Tea is always fun. The tea house has an authentic vintage vibe and the ladies are truly British, so it’s the real deal.  They’ve gotten their gluten-free menu down nicely since last year, too.

As an added treat, Megan gave the girls a copy of Just Being Audrey.

Such a perfect book for them!

It’s a nicely illustrated storybook that brings to life a young Audrey Hepburn who wanted nothing more than to be a ballerina. We see an age-appropriate glimpse of living in hiding during World War II and then we are treated to the grown up Audrey—first an actress and then an activist speaking for children who could not speak for themselves.
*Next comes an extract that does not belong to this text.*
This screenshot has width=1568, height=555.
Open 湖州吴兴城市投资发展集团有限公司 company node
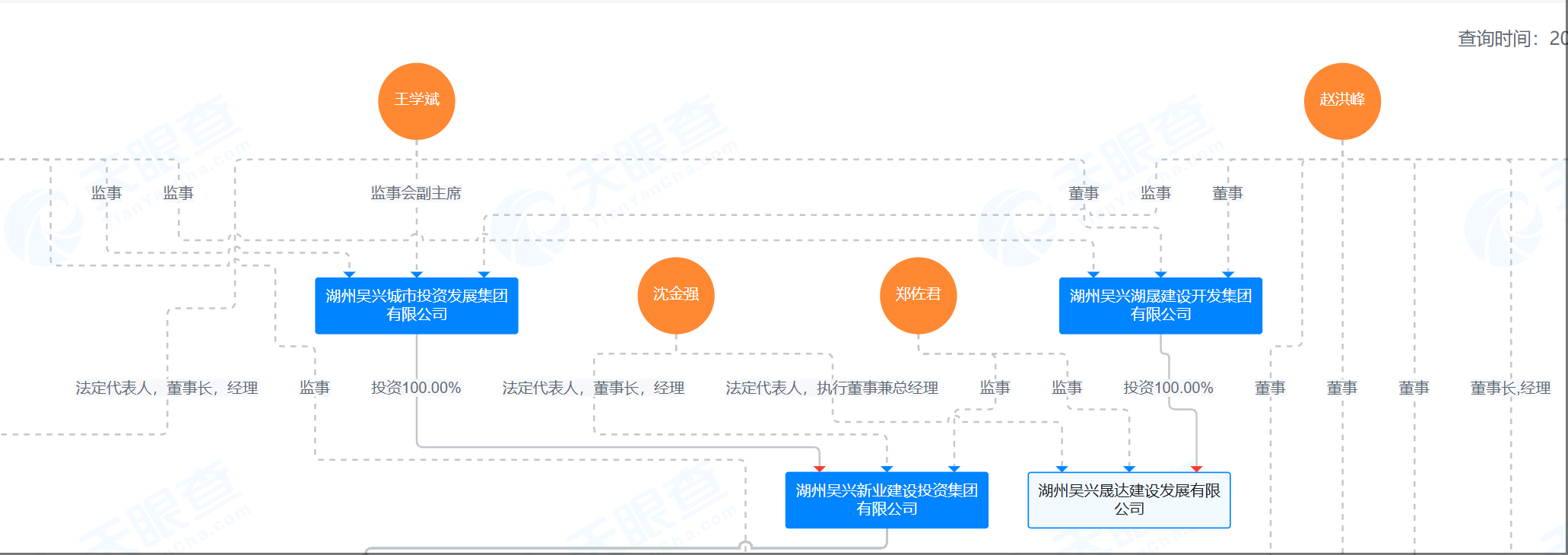click(x=417, y=306)
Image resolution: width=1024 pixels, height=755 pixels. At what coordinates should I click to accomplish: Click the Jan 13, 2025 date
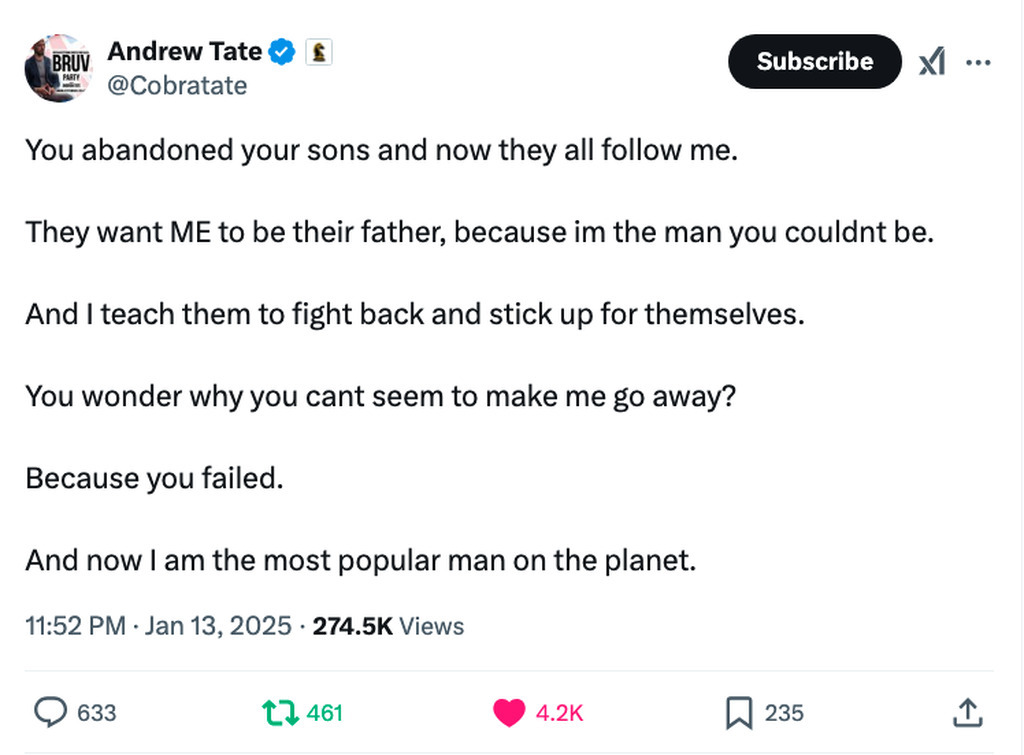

It’s a sweet, sweet book. It reminded me of a book my friend Mindy recommended to me years ago, an Audrey book for grown-ups. Her best friend from home wrote a book called How to Be Lovely: The Audrey Hepburn Way of Life. It popped up as an Amazon recommendation once for me and I scrolled through reviews to find Mindy’s name. Since Mindy is pretty much not on the internet, the whole thing startled me. So, I asked her about it at soccer one day and she shared a little insight to the author. If you’re an Audrey Hepburn fan, you’ll love the way Audrey’s philosophy of life is brought to life in the pages. In Mindy's words, 

This is the perfect book to give for birthdays, hostess gifts, Christmas, Mother's day, graduation, or any special event in a woman's life. I sent it home with 15 ladies who attended a baby shower, and it has inspired several Audrey "film-festivals." Her thoughts on how to carry oneself with style, dignity and grace will translate to any generation. "How to be Lovely" should be on every woman's night stand.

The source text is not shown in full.